Many use Fidelity for the brokerage platform......I believe you're out of the loop with this, being a Vanguard person
Sure, I have a few $0 balance/$0 cost accounts elsewhere for promotional services (e.g. TDBank will let me use their coin counter for free), but I don't really "bank" at any bank at all. I use brokerages to provide fee-rebate ATM cards and bill pay service. I generally keep enough cash in those accounts to cover expenditures.
Spare cash goes into whichever internet bank pays a solid, stable rate (high, doesn't have to be the highest), so that I don't feel compelled to move money every six months. But that money is only so sticky. If/when that bank is no longer competitive, I move.
T. Rowe Price - they give free M* premium membership at $100K household balance. That's $200/year (if you value the membership) - much more than Fidelity will give you if you move a $100K IRA to them - 2.5% of your IRA contribution each year, or around $140/year. Different form of promotion, same idea - keep the money around.
VBS - everything I read suggests that they are improving, some day they may reach the service level of places like Schwab and Fidelity. Low cost - sure, if you're a Flagship customer, but otherwise it's more expensive to trade TF share classes there than at Fidelity. Cash management services? VanguardAdvantage isn't even offered unless you have $500K in Vanguard funds with them; then they charge $30/year, and an extra $5/mo for bill pay. 'Course, like most stuff there, the freebies kick in at $1M.
I'm not knocking any of these providers. Each has its strengths and weaknesses.

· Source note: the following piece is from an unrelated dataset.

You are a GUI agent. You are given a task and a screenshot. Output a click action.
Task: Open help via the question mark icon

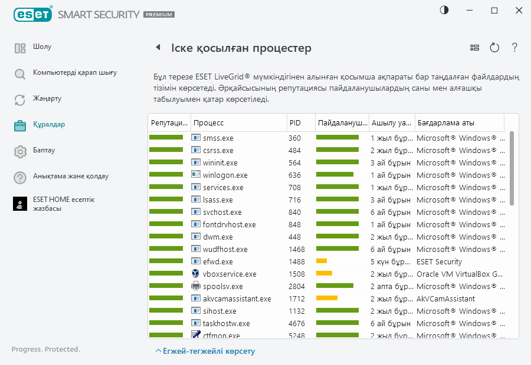(x=514, y=48)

But that's why its not accurate to suggest that any one of them is the cheapest/best in general.
Since TP has the bulk of our assets and we've found it convenient and simpler to take our regular distributions there, we occassionally find ourselves "feeding" accounts at Price in this way. Still - prefer not to have all the eggs in one.basket - even one as good as theirs.
Suppose next somebody will be giving out free toasters. Might work for a bank where services are all pretty much the same. But, Yikes - selecting your money managers on such a basis? I think not.